::: RECORDS PROVIDED :::
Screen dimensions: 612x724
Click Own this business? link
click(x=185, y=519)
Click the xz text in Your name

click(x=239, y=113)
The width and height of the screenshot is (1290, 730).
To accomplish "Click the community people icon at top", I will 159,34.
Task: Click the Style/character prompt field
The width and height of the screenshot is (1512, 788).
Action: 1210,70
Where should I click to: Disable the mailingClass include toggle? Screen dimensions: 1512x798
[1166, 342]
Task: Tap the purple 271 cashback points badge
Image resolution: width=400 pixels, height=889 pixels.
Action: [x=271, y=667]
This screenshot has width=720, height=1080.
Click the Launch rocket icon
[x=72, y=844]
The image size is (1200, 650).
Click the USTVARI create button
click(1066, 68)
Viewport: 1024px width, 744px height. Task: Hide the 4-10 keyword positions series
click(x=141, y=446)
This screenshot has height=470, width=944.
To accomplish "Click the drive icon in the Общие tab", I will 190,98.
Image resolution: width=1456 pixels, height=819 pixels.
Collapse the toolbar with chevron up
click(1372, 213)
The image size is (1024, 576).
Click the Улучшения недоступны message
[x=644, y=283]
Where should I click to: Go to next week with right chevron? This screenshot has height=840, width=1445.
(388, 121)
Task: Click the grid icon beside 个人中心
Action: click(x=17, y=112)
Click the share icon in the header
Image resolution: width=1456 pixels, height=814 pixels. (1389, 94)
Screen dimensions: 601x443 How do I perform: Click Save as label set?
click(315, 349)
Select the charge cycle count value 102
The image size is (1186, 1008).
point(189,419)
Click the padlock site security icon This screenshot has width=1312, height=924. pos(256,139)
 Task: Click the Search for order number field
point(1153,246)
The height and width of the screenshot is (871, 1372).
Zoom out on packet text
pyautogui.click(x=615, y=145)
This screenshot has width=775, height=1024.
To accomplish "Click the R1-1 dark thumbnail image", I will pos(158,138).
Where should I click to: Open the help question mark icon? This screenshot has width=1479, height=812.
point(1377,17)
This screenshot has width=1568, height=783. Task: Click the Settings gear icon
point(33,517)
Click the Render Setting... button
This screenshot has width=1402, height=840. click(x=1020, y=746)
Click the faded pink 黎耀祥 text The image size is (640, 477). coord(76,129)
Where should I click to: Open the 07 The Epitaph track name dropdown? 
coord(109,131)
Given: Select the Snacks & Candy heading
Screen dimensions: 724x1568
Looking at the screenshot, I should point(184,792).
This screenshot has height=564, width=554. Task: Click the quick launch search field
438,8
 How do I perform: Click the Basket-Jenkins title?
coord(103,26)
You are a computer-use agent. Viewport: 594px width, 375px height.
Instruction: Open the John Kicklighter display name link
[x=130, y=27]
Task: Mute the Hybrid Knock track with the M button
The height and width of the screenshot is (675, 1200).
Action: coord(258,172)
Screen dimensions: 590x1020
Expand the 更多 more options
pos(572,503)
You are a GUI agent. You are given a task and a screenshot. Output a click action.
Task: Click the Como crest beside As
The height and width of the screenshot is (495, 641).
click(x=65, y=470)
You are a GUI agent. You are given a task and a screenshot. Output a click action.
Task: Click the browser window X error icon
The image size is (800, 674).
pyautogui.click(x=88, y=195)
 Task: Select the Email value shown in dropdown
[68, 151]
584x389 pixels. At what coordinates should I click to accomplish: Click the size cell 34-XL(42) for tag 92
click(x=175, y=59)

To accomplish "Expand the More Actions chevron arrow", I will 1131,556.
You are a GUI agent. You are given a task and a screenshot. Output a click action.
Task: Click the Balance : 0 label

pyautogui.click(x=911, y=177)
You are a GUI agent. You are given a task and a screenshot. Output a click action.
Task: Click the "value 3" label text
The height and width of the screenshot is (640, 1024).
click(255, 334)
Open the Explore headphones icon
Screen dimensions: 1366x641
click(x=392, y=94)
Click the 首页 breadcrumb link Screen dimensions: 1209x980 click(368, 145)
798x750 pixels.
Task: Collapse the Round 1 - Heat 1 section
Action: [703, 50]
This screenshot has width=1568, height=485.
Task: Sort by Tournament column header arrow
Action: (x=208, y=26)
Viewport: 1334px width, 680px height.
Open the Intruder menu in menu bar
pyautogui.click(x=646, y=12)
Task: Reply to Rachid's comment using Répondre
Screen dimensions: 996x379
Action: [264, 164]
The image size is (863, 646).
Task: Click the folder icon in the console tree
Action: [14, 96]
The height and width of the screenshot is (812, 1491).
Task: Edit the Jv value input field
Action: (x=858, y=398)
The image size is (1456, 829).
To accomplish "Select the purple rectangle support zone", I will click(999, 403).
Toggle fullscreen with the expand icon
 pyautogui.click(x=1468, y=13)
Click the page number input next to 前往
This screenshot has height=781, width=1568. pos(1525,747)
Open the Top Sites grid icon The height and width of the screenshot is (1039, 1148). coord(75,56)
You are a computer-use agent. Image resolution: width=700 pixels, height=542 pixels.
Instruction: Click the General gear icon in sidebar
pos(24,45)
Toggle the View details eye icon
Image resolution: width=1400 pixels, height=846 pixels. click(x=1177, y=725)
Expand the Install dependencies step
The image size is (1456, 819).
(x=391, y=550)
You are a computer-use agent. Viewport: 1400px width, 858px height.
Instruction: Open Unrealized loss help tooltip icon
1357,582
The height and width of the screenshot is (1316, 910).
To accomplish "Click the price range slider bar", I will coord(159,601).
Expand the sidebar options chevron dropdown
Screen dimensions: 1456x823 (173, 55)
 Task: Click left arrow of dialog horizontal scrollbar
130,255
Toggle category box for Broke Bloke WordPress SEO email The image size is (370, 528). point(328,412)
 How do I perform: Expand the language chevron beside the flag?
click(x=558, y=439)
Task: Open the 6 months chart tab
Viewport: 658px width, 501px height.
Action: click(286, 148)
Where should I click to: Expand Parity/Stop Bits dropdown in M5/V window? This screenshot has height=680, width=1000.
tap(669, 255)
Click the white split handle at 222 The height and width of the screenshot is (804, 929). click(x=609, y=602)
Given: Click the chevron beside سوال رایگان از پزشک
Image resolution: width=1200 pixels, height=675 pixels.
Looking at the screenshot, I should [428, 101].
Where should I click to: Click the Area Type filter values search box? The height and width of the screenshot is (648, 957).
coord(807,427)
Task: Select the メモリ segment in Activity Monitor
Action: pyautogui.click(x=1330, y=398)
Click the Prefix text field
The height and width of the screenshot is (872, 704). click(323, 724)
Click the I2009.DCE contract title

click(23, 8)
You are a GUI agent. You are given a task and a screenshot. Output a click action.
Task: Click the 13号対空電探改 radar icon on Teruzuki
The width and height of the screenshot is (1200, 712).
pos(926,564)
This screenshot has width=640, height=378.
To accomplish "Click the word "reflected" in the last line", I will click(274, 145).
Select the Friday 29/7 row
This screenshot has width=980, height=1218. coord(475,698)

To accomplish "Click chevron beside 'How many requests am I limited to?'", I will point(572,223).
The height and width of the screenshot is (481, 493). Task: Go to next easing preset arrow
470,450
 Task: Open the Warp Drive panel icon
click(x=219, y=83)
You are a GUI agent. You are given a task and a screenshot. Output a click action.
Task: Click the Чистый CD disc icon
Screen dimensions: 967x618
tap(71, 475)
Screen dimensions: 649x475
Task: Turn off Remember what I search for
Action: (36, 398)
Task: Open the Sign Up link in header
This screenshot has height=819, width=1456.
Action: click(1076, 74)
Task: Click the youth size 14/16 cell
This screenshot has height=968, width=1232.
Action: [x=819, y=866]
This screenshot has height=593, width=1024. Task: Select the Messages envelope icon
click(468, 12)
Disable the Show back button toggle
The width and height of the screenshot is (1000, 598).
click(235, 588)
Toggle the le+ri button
:::
- _THE PROBLEM_
Copy the entries above from the first line through the line containing "Action: click(x=17, y=112)", replacing "Launch rocket icon" with "rocket launch button" and leaving everything else unchanged.

- _EXERCISE RESPONSE_
Screen dimensions: 612x724
Click Own this business? link
click(x=185, y=519)
Click the xz text in Your name

click(x=239, y=113)
The width and height of the screenshot is (1290, 730).
To accomplish "Click the community people icon at top", I will 159,34.
Task: Click the Style/character prompt field
The width and height of the screenshot is (1512, 788).
Action: 1210,70
Where should I click to: Disable the mailingClass include toggle? Screen dimensions: 1512x798
[1166, 342]
Task: Tap the purple 271 cashback points badge
Image resolution: width=400 pixels, height=889 pixels.
Action: [x=271, y=667]
This screenshot has width=720, height=1080.
Click the rocket launch button
[x=72, y=844]
The image size is (1200, 650).
Click the USTVARI create button
click(1066, 68)
Viewport: 1024px width, 744px height. Task: Hide the 4-10 keyword positions series
click(x=141, y=446)
This screenshot has height=470, width=944.
To accomplish "Click the drive icon in the Общие tab", I will 190,98.
Image resolution: width=1456 pixels, height=819 pixels.
Collapse the toolbar with chevron up
click(1372, 213)
The image size is (1024, 576).
Click the Улучшения недоступны message
[x=644, y=283]
Where should I click to: Go to next week with right chevron? This screenshot has height=840, width=1445.
(388, 121)
Task: Click the grid icon beside 个人中心
Action: click(x=17, y=112)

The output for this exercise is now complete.